On the Closing Date, Westmoreland issued a press release announcing (i) the closing of the Sherritt Acquisition, as described above, (ii) the execution of its previously disclosed mandatory and automatic exchange of the Escrow Notes for the Additional Notes in connection with the closing of the Sherritt Acquisition, and (iii) the upcoming WML Refinancing (which is expected to take place at the end of May 2014).

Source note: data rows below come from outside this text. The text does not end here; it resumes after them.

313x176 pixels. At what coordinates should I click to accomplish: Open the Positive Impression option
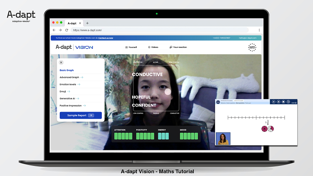click(x=73, y=106)
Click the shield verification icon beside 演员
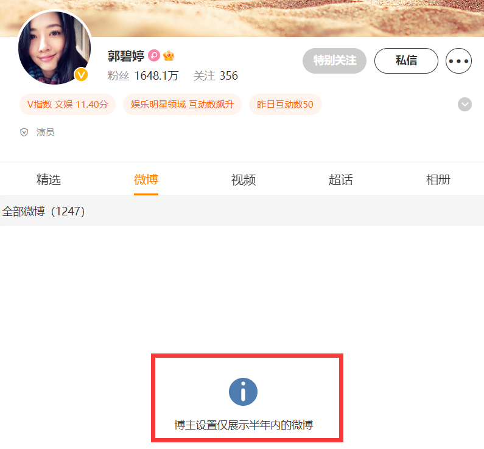The height and width of the screenshot is (449, 484). 24,133
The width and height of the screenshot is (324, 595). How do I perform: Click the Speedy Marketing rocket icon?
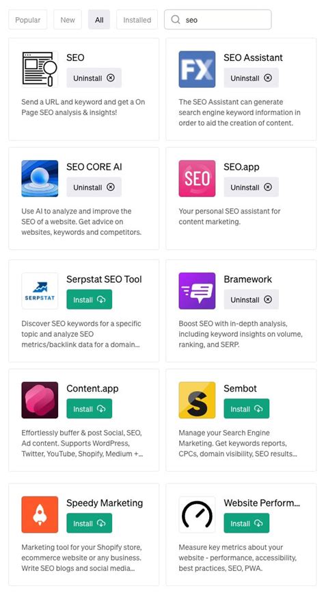pos(40,515)
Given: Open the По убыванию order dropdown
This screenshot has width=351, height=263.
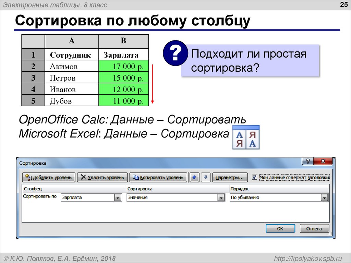Looking at the screenshot, I should 325,197.
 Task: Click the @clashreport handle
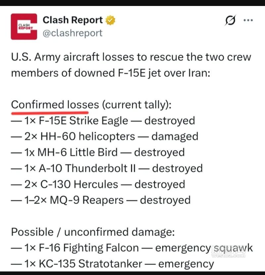click(x=73, y=33)
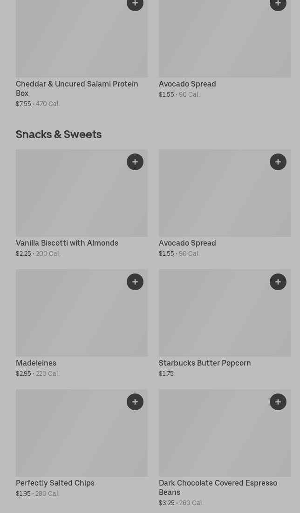Add Perfectly Salted Chips to order
This screenshot has height=513, width=300.
(135, 402)
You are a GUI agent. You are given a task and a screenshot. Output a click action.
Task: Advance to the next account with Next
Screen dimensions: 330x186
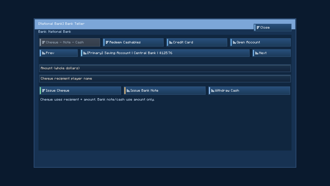click(272, 53)
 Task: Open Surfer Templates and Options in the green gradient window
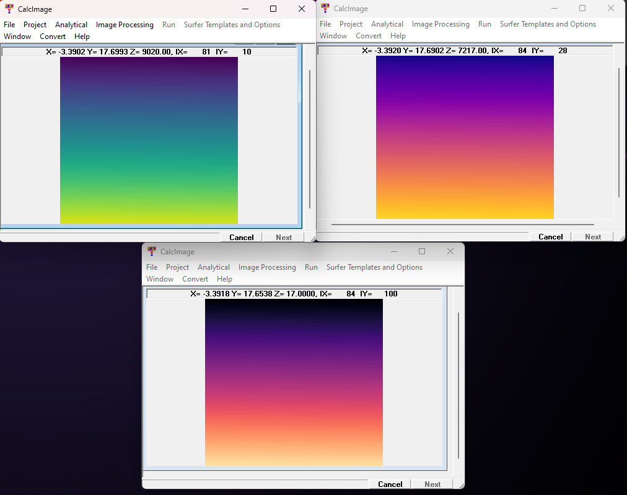pos(232,25)
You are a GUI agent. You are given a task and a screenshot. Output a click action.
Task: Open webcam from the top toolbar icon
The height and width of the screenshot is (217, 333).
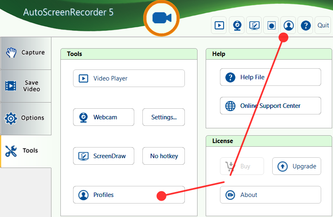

The information filed or furnished herewith, including pro forma financial statements, contains “forward-looking statements” within the meaning of the U.S. Private Securities Litigation Reform Act of 1995. Forward-looking statements can be identified by words such as “anticipates,” “intends,” “plans,” “seeks,” “believes,” “estimates,” “expects” and similar references to future periods. These statements involve known and unknown risks, which may cause our actual results to differ materially from results expressed or implied by the forward looking statements. These risks include factors such as the uncertain nature of the expected benefits from the acquisition, risks associated with the integration of the acquired business, risks associated with our industry or the economy generally, and other such matters discussed in the “Risk Factors” section of our filings with the SEC. The forward-looking statements in this report speak only as of the date of this report. Although we may from time to time voluntarily update our prior forward looking statements, we disclaim any commitment to do so except as required by securities laws.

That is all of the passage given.